Washington State Leads the Way to a Single-payer Health Care System
Governor Jay Inslee is set to sign the recently passed legislation to make Washington state the first in the country to institute a “public option” in the state Obamacare exchange. (here)
Remember the public option from the 2009 debate over the Affordable Care Act? Basically all Republicans and moderate Democrats believed a government plan in the exchanges was a reach too far. Consequently, the public option was left out of the ACA.
Enthusiasm for a government plan in the exchanges has gained popularity over the past few years. Elected officials in Vermont came close to starting one, but backed off at the eleventh hour because of astronomical costs. Voters in Colorado turned down an initiative when the costs of a public option were publicized. California legislators and advocates are still promoting a public option, but have no reasonable funding mechanism.
And then there is the Democratic Washington state legislature and governor. With complete control of Olympia, they pushed through a very progressive agenda this session, including a public option. (here)
The bill establishes a public option in the exchange starting in 2021, which will compete with private health insurance plans in the individual market. These government plans will reduce deductibles, offer more services before deductibles kick in, cap out-of-pocket health care expenses at 10 percent of income, maximize subsidies, and limit premium increases. And taxpayer premium subsidies will help out anyone who earns up to 500 percent of the federal poverty level – which in 2019 is $127,000 for a family of four.
The state insurance commissioner gets to decide what treatments and procedures are included in the public option and whether doctors are providing “quality care.” Payments to providers are based on Medicare rates, but can be reviewed by the commissioner in 2023.
Here is the end game, however (from the bill itself): “The exchange, in consultation with the office of the insurance commissioner, shall analyze the impact to exchange consumers of offering only standard plans (public option) beginning in 2025 and submit a report to the appropriate committees of the legislature by December 1, 2023.” In other words, the exchange board, along with the insurance commissioner, can decide to allow only the public option in the exchange starting in 2025. With subsidies up to 500 percent of the federal poverty level, this move would devastate the individual market and likely a substantial part of the group health insurance market in Washington state.

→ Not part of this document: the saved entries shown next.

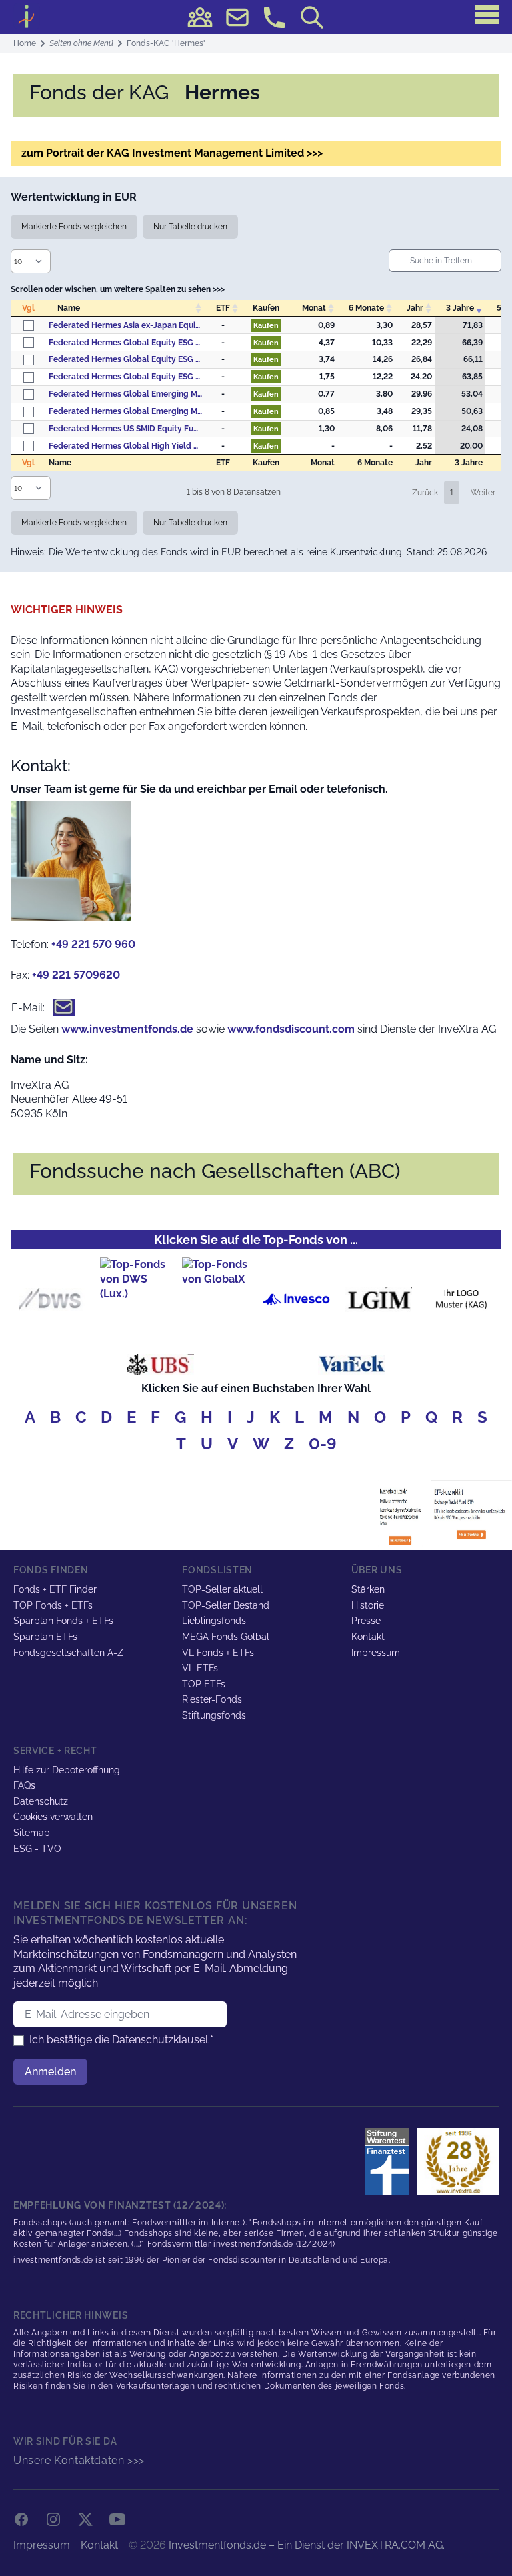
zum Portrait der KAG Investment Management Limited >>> (172, 153)
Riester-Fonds (212, 1699)
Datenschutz (40, 1801)
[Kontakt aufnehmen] (274, 17)
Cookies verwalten (53, 1816)
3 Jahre (460, 308)
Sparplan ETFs (45, 1636)
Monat (314, 308)
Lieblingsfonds (214, 1620)
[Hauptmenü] (487, 15)
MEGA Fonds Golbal (225, 1636)
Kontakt (368, 1636)
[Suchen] (312, 17)
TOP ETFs (203, 1684)
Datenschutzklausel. (161, 2039)
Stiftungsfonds (214, 1715)
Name (68, 308)
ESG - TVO (37, 1848)
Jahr (415, 308)
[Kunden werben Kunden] (200, 17)
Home (24, 43)
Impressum (375, 1652)
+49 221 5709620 (76, 975)
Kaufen (266, 325)
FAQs (24, 1785)
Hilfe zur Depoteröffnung (66, 1770)
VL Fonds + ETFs (218, 1652)
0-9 (323, 1443)
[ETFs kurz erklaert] (471, 1513)
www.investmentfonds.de (127, 1029)
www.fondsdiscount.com (291, 1029)
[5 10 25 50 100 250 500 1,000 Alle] (33, 261)
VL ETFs (200, 1668)
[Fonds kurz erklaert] (403, 1513)
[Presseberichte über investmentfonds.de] (390, 2161)
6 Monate (366, 308)
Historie (367, 1605)
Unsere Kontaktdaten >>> (79, 2460)
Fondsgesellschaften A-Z (68, 1652)
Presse (366, 1620)
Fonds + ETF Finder (55, 1589)
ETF (223, 308)
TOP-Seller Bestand (225, 1605)
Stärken (368, 1589)
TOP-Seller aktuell (222, 1589)
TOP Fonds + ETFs (53, 1605)
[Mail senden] (237, 17)
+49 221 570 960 (93, 944)
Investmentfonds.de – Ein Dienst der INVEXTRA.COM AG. (307, 2545)
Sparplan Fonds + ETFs (63, 1620)
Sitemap (31, 1832)
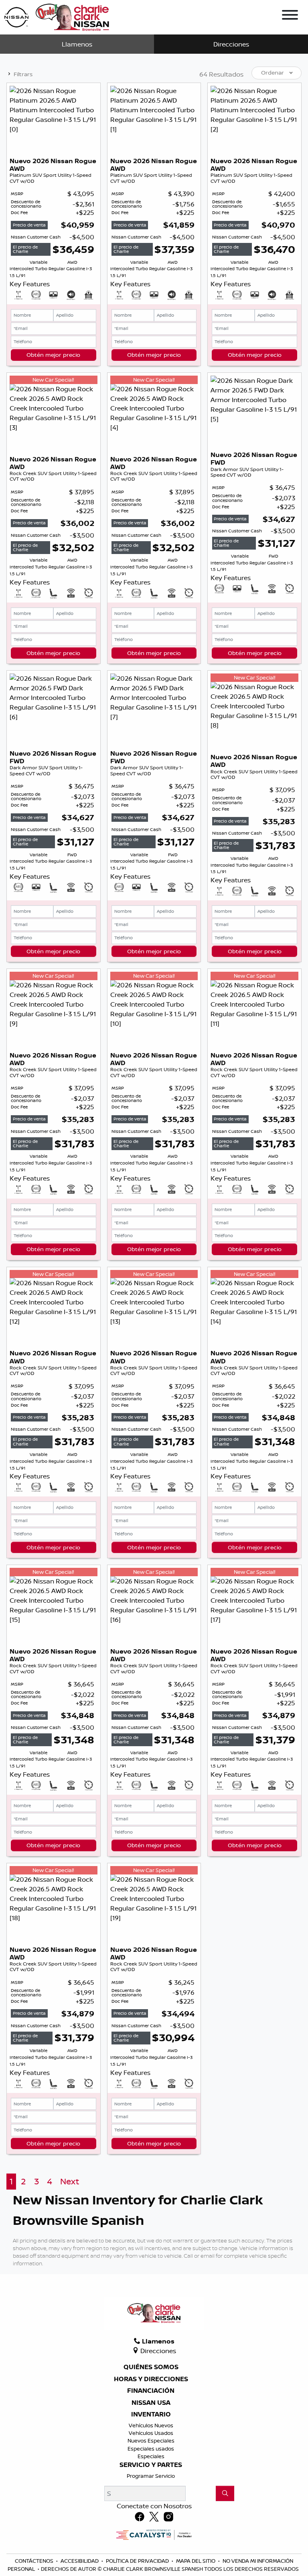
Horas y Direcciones (151, 2379)
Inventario (151, 2414)
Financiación (150, 2390)
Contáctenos (35, 2560)
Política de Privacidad (138, 2560)
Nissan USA (151, 2402)
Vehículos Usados (151, 2432)
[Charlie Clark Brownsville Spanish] (57, 16)
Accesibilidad (80, 2560)
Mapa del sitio (196, 2560)
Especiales (151, 2456)
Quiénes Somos (151, 2367)
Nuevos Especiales (151, 2440)
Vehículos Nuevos (151, 2425)
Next (69, 2181)
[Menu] (290, 16)
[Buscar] (225, 2493)
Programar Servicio (151, 2475)
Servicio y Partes (151, 2465)
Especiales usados (151, 2448)
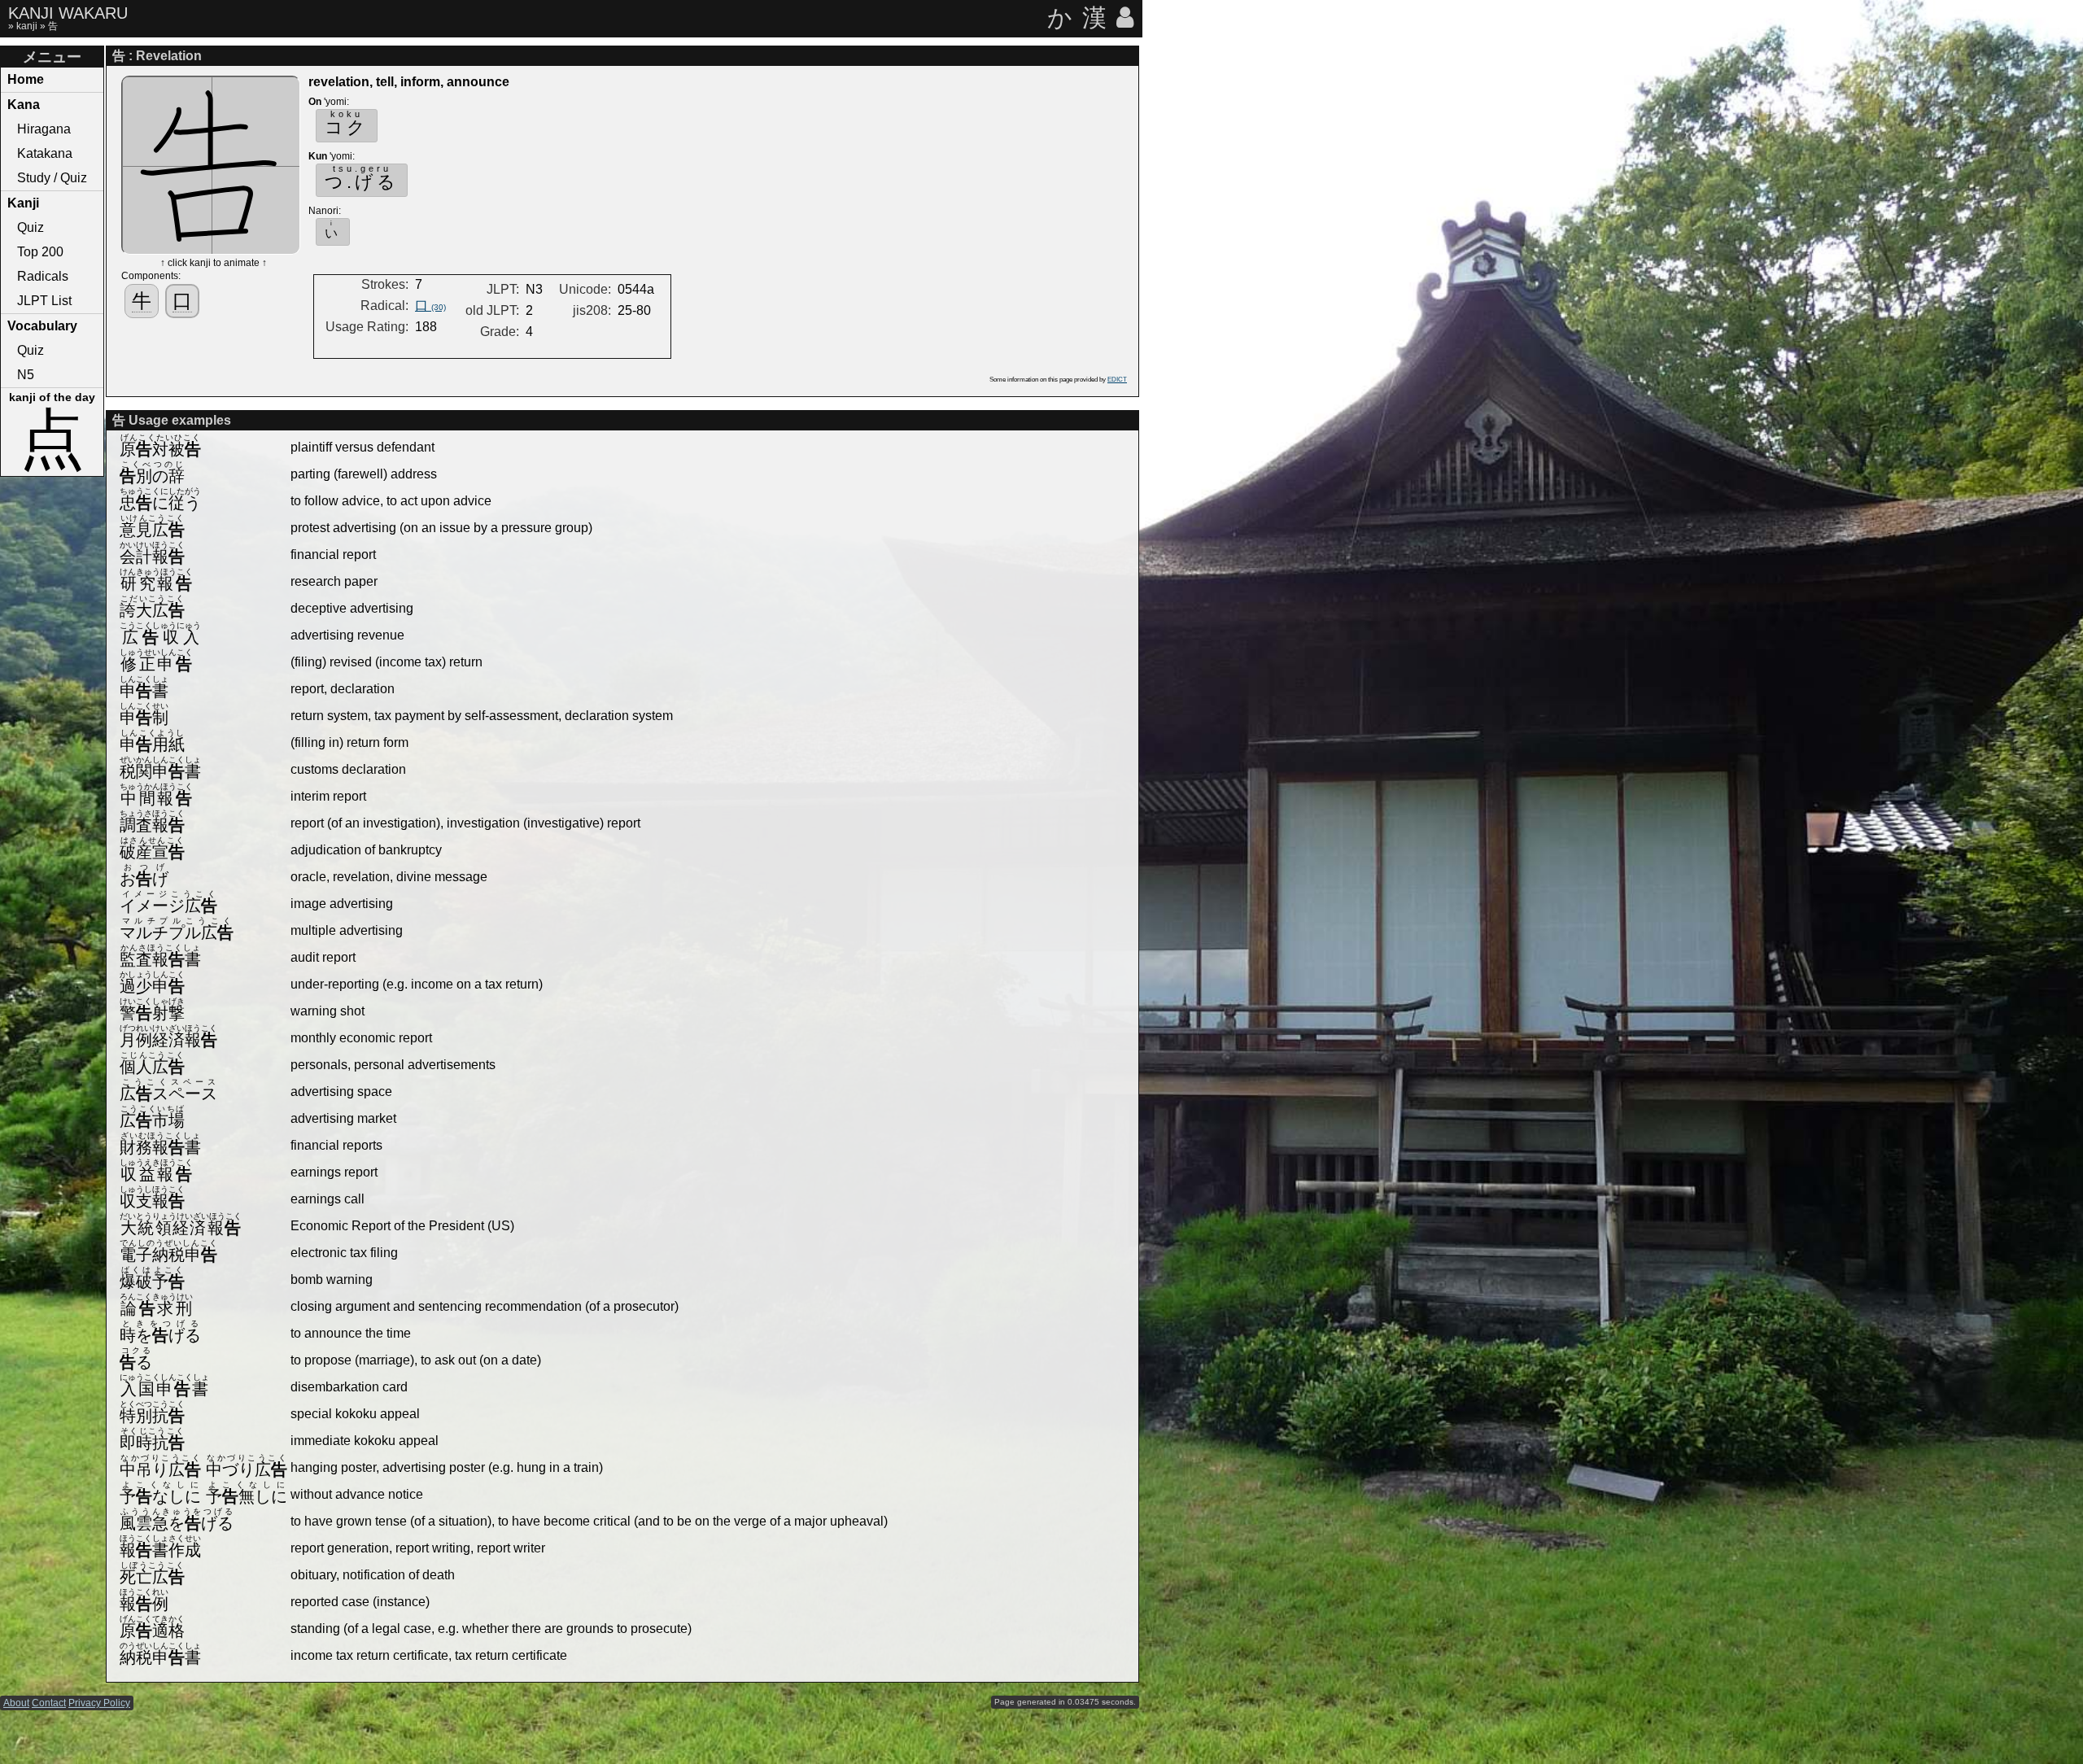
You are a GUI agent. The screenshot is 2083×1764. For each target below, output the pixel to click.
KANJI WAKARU (68, 13)
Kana (23, 104)
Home (25, 79)
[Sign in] (1126, 17)
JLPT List (44, 301)
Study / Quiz (52, 178)
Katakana (44, 153)
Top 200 (40, 252)
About (16, 1703)
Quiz (30, 227)
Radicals (42, 276)
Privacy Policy (99, 1703)
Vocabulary (42, 326)
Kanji (23, 203)
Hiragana (44, 129)
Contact (49, 1703)
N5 (25, 375)
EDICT (1117, 379)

The funding mechanism to pay for all of this is not included in the bill. The fiscal note estimates the administrative costs, but doesn’t address the huge taxpayer subsidy cost. Either federal taxpayers will be responsible for these, or if denied by the feds, Washington state taxpayers will see a huge increase in their tax burden. Either way, as the country learned from Medicare, it is impossible to compete with the government. There is now no health insurance alternative for seniors except for Medicare. The public option is simply another mechanism for an incremental move to a total nationalized, single-payer health care system for Washington state and the country.